セダンタイプの死角 プリウスで徹底検証 セダンタイプの死角 プリウスで徹底検証

プリウスは、メーターパネルが低く設定され前方死角が少なくなる様に考慮されています。ですが、一般的にセダンタイプの様にフロントのボンネットの長さが短くて、高さが低い。そしてドライバーの目線が低いクルマは前方の視界そして、後方の視界は遠くが確認しづらいということが言えます。しかし、前方や側方は死角が少なくなる傾向があるので、近くにいる子供や小さな障害物を確認しやすいというメリットがあります。

カラーコーンで徹底検証

死角の位置や距離を、カラーコーンを配置して検証しました。青は前方、黄色はピラー、緑は側方、赤は後方です。全てのコーンが死角にあることが360°のドライバー目線で確認できます。

※カラーコーンは高さ70cmのものを使用しております

ドライバーの目線

身長170cmの運転者が、監修者の指示のもと正しい姿勢で座った際の視界。運転席の座面から750mmの位置(座位の眼高位置※)から撮影しています。
※目線の高さは人によってバラつきがあります。
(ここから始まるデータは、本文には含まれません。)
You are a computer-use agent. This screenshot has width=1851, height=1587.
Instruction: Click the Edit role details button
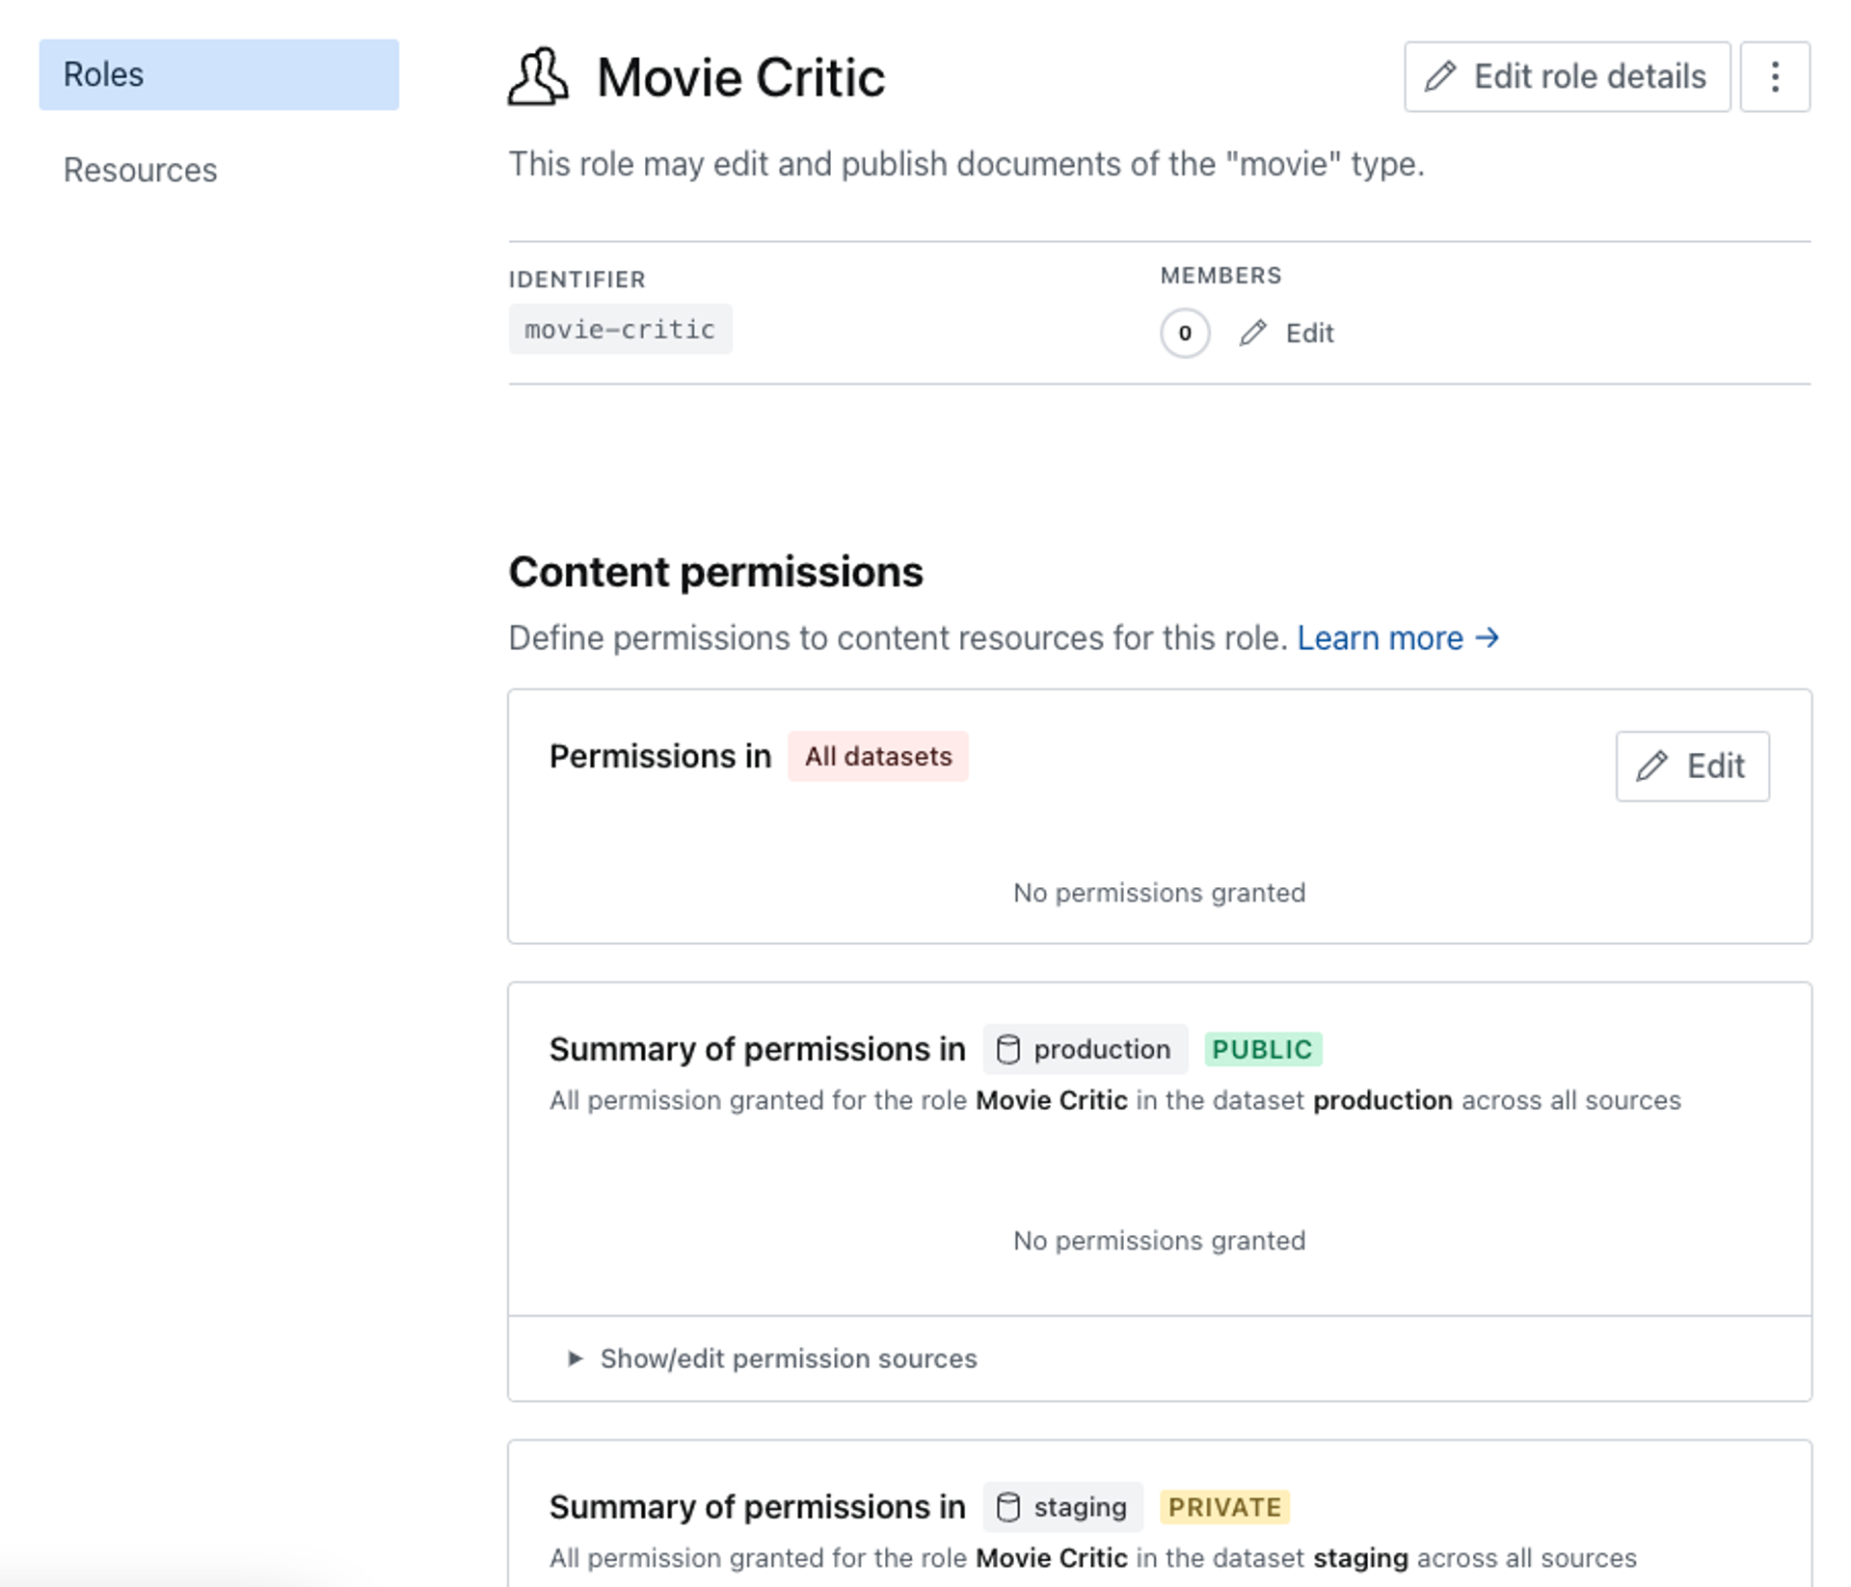coord(1567,76)
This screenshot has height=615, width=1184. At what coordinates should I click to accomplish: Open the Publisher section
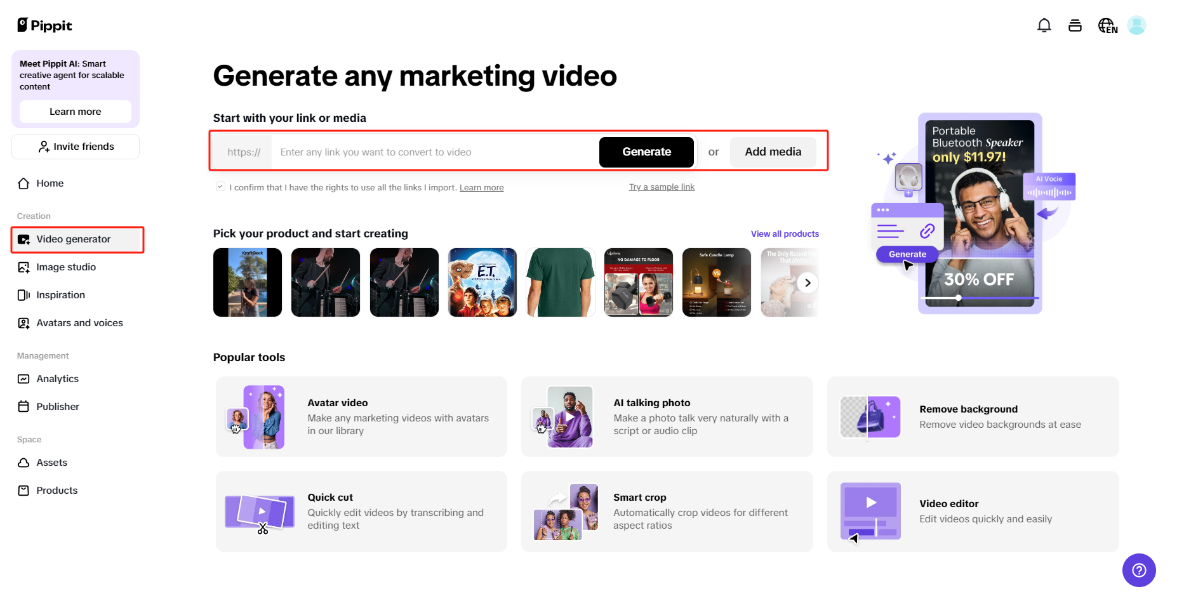[58, 406]
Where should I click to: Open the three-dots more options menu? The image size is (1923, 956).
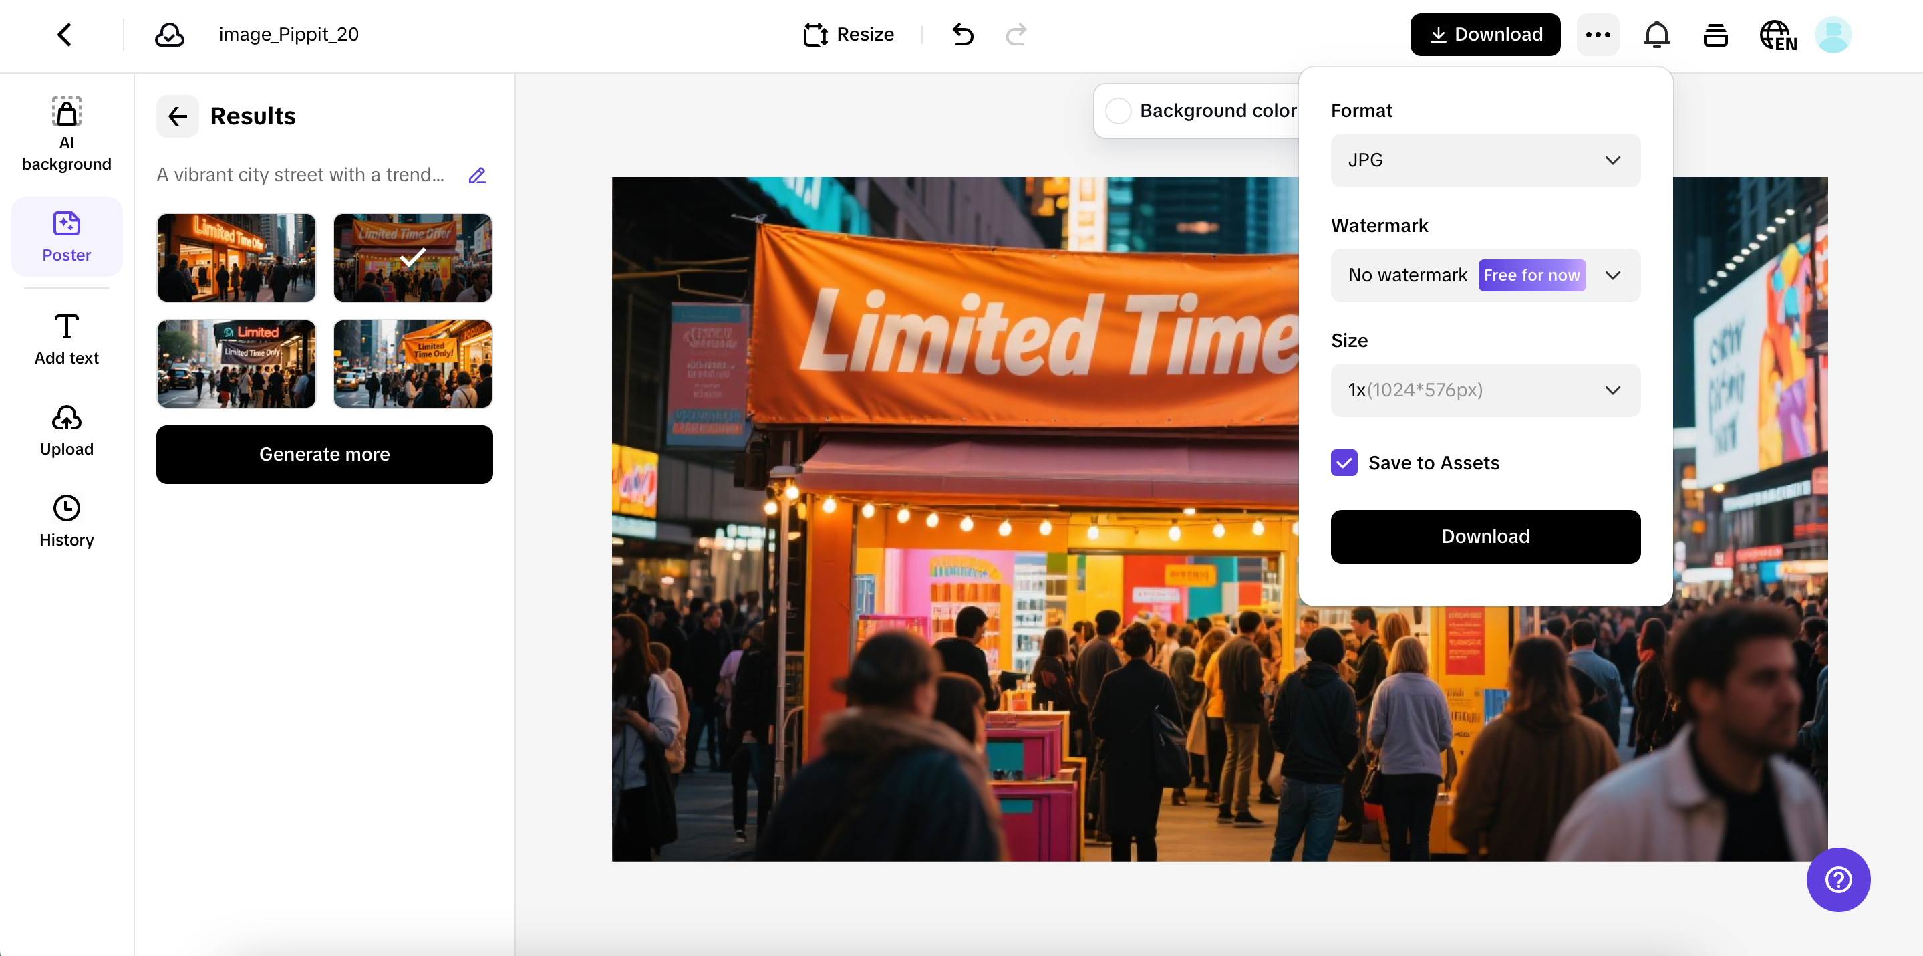point(1598,34)
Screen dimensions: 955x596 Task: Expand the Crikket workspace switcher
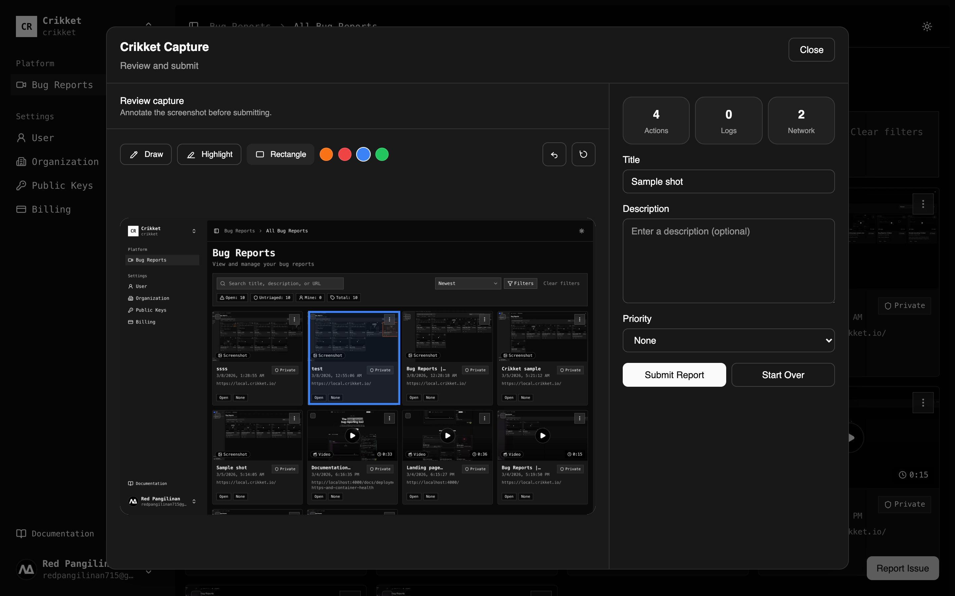pos(148,24)
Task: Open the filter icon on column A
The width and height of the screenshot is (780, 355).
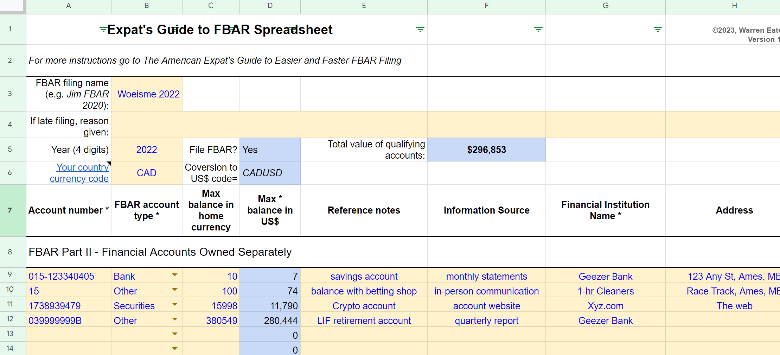Action: tap(103, 30)
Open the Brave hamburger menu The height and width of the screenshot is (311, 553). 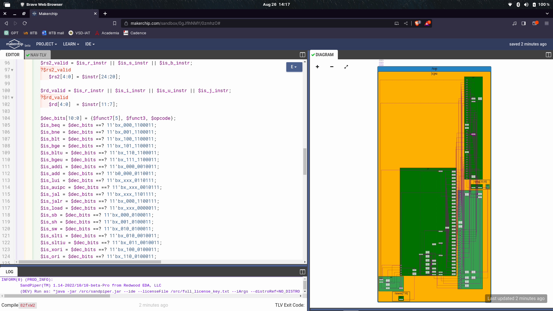547,23
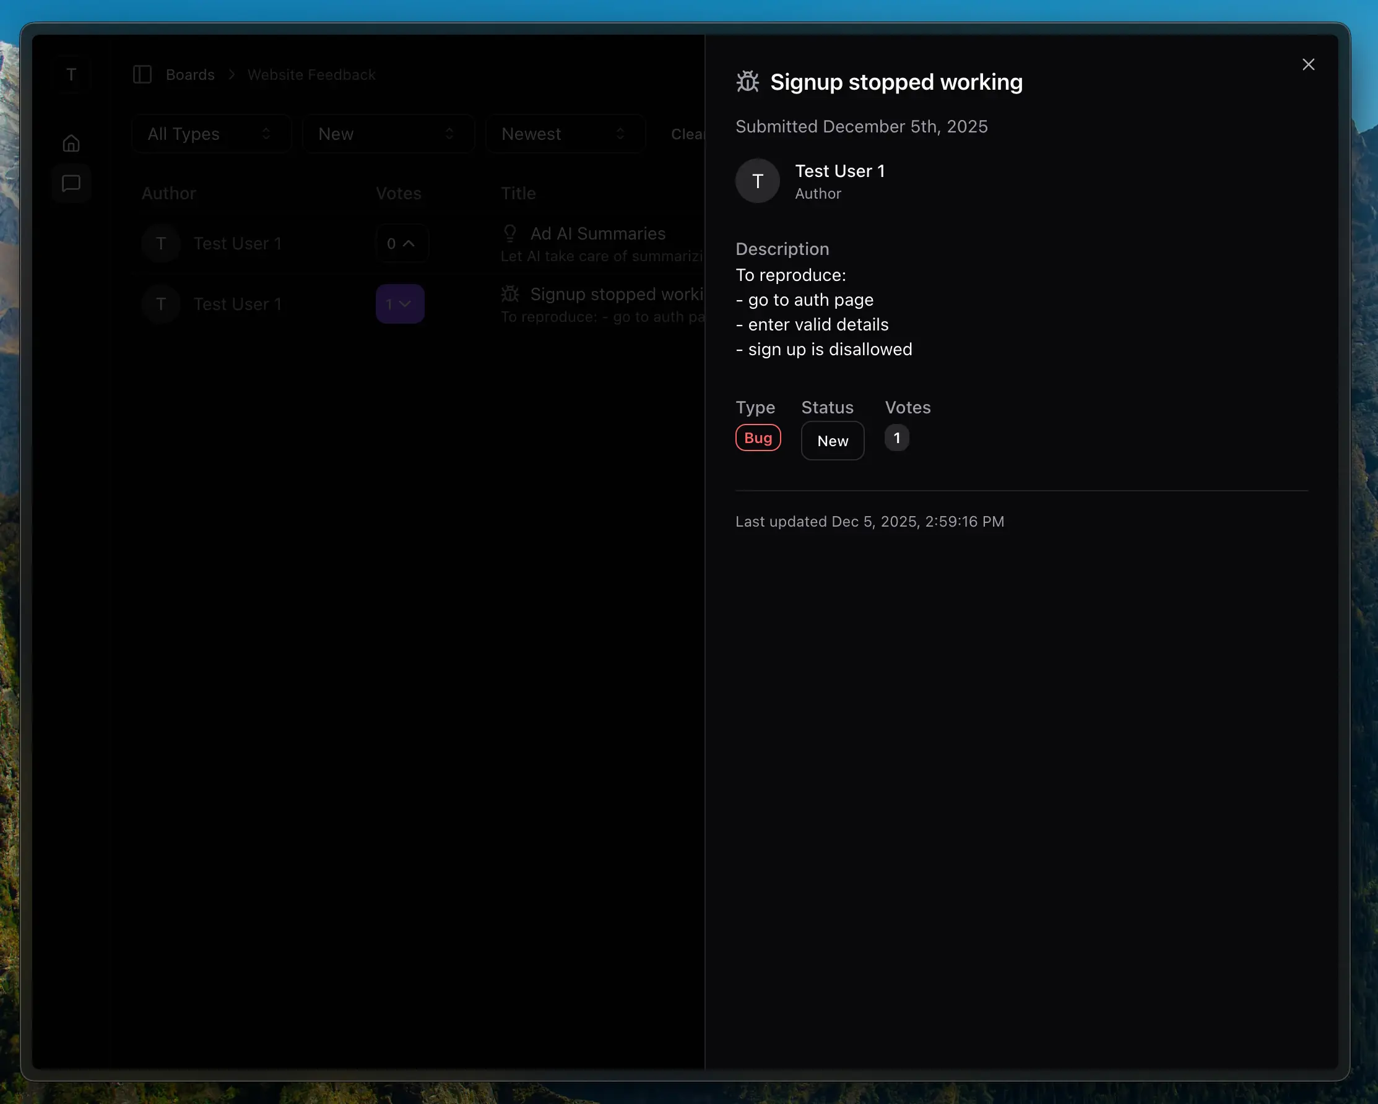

予めご了承ください。

クルマの死角となる「ピラー」とは

ピラーとは天井を支えているクルマの支柱の事です。
クルマの形によって本数が異なります。
Aピラーはフロントガラスの両端にある柱です。
Bピラーはフロントシートとリヤシートの間にある柱です。
Cピラーはリヤシートの後方にある柱です。
上記のピラーの位置を踏まえて、死角検証をご覧ください。

前方死角

前方視界はクルマがスタートする時に最も注意が必要です。ボンネットの長さが短く、高さも低いため、コーンは近くまで確認することができます。Aピラーは非常に傾斜しているため、ピラーの死角も少なくなりますし、両サイドに設置された三角窓が死角を減少させるのに非常に効果的です。

  • フロントバンパーから底辺が
    3m50cmの三角形の範囲が死角になりました。
  • 前方にある青いコーンなどは3m50cmまで
    死角になるため確認できません。
  • クルマを2mバックさせた位置で青いコーンを確認できました。

側方死角

側方視界は運転席側のBピラーそして助手席側のB・Cピラーが死角となります。サイドミラーで調整しても見えない部分が発生し、車線変更や左折時の巻き込みに注意が必要です。プリウスは車高が低く、さらにガラスのショルダーラインが低いため、側方も近くまで確認できます。

  • Bピラーの延長線上にある緑のコーンは
    7m55cmまで死角となり確認できませんでした。
  • 助手席側のBピラーと窓のショルダーラインによって
    緑のコーンは確認できません。
  • 頭を動かしたり視線を変えることで、
    側方にある緑のコーンが確認できます。

後方死角

後方視界はバックで駐車する際に最も注意しなければなりません。後方視界の死角を作るモノはリヤシートやピラーなどです。プリウスはリヤガラスが斜めになっているため、後方視界が悪そうに感じますが、全然そんなことはありません。そしてリヤガラスは分割され低い位置にもあるため、非常に後方視界は良好です。

  • リヤバンパーからコーンの先端まで
    5m60cmが死角になりました。
  • 2m前進した7m60cmの位置で死角により
    確認できなかった赤いコーンが見えました。

ピラーによる死角

両サイドのAピラー、運転席側のBピラー、そして助手席側のCピラーがドライバーの死角を形成することになります。中でもAピラーの死角はハンドルを切るとそれに併せて変化すること、そしてその死角ははるか遠くまであることがわかってもらえるでしょうか。プリウスはAピラーの形状や三角窓の設置によって死角をできるだけ抑えています。

  • ピラーの延長線上にある黄色のコーンは
    いずれも遠くまで死角になります。
  • ピラーの延長線上にある黄色いコーンは
    遠くまで確認することはできません。
  • 視線を動かすことで、ピラーによる死角は
    解消され黄色のコーンが確認できます。

サイドミラーの死角

ドライバーの目線が低く、窓の見切り線の低いプリウスであってもボディのすぐそばに置かれたコーンはサイドミラーでも死角となって見ることができません。左折時の巻き込み防止のために目視による確認の必要性がわかります。

  • ボディ側の低い位置にはサイドミラーにも映らず、
    目視もできない死角があります。
  • クルマを2m前進させるとサイドミラーで
    緑のコーンを確認できました。